Надо сказать, брак Эдуарда с Ириной был браком по расчету. Очень своеобразному расчету. Шефу была нужна такая же морально растленная спутница жизни, как он сам. И когда он нашел ее, то не остановился даже перед тем, чтобы разрушить семью брата. Ирина с самого детства мечтала об одном — о «красивой жизни», возможной, по ее мнению, только если есть деньги. Ей было 17 лет, когда она увела от жены и детей сорокалетнего директора Дома культуры. Выжав из него все, что могла, она бросила старого ловеласа и вышла замуж за человека еще старше, но еще богаче. Потом очаровала юношу, у которого были состоятельные родители. Потом появились на ее горизонте братья Бочарниковы.

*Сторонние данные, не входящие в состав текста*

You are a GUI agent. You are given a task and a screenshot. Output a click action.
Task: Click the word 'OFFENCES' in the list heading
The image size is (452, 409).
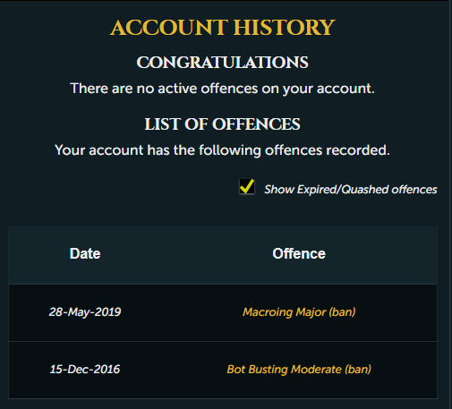256,124
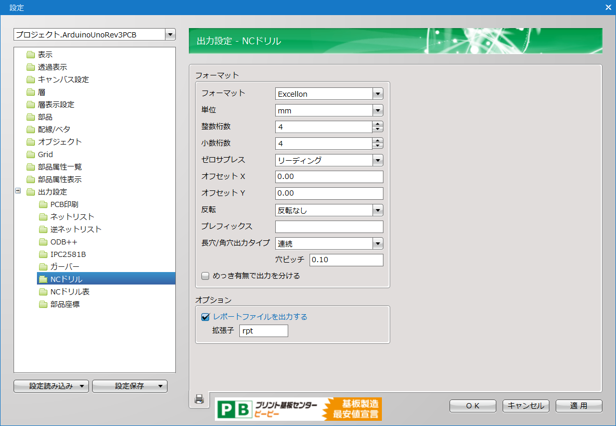Open the ゼロサプレス dropdown
The width and height of the screenshot is (616, 426).
pos(378,160)
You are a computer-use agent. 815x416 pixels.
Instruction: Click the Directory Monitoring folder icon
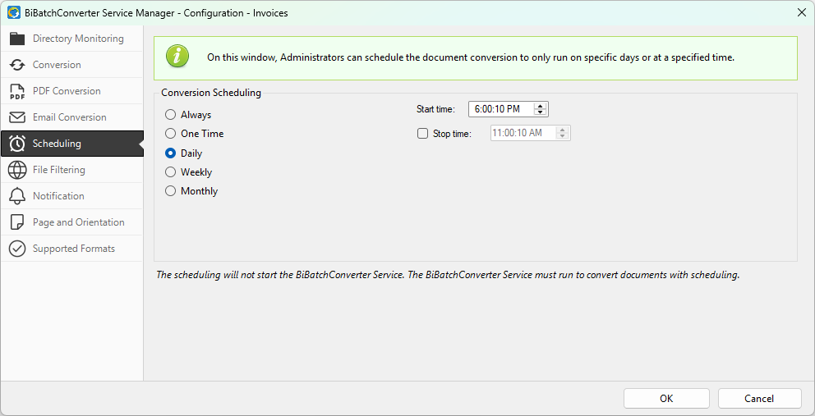(17, 39)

Сначала Станислав. Когда же Эдуард открыл перед ней перспективу «очень богатой жизни», она тут же бросилась в его объятия и стала ему верной помощницей в преступных делах, хранительницей всего, что награбили братья.
Между прочим, это ее перчатку нашли в машине на другой день после убийства сержанта Малова. Пришло время, и экспертиза определила принадлежность перчатки. Правда, сама Ирина в налете на пункт ГАИ не участвовала. Как пояснил Эдуард, он всегда брал ее перчатку, идя «на дело», в качестве талисмана...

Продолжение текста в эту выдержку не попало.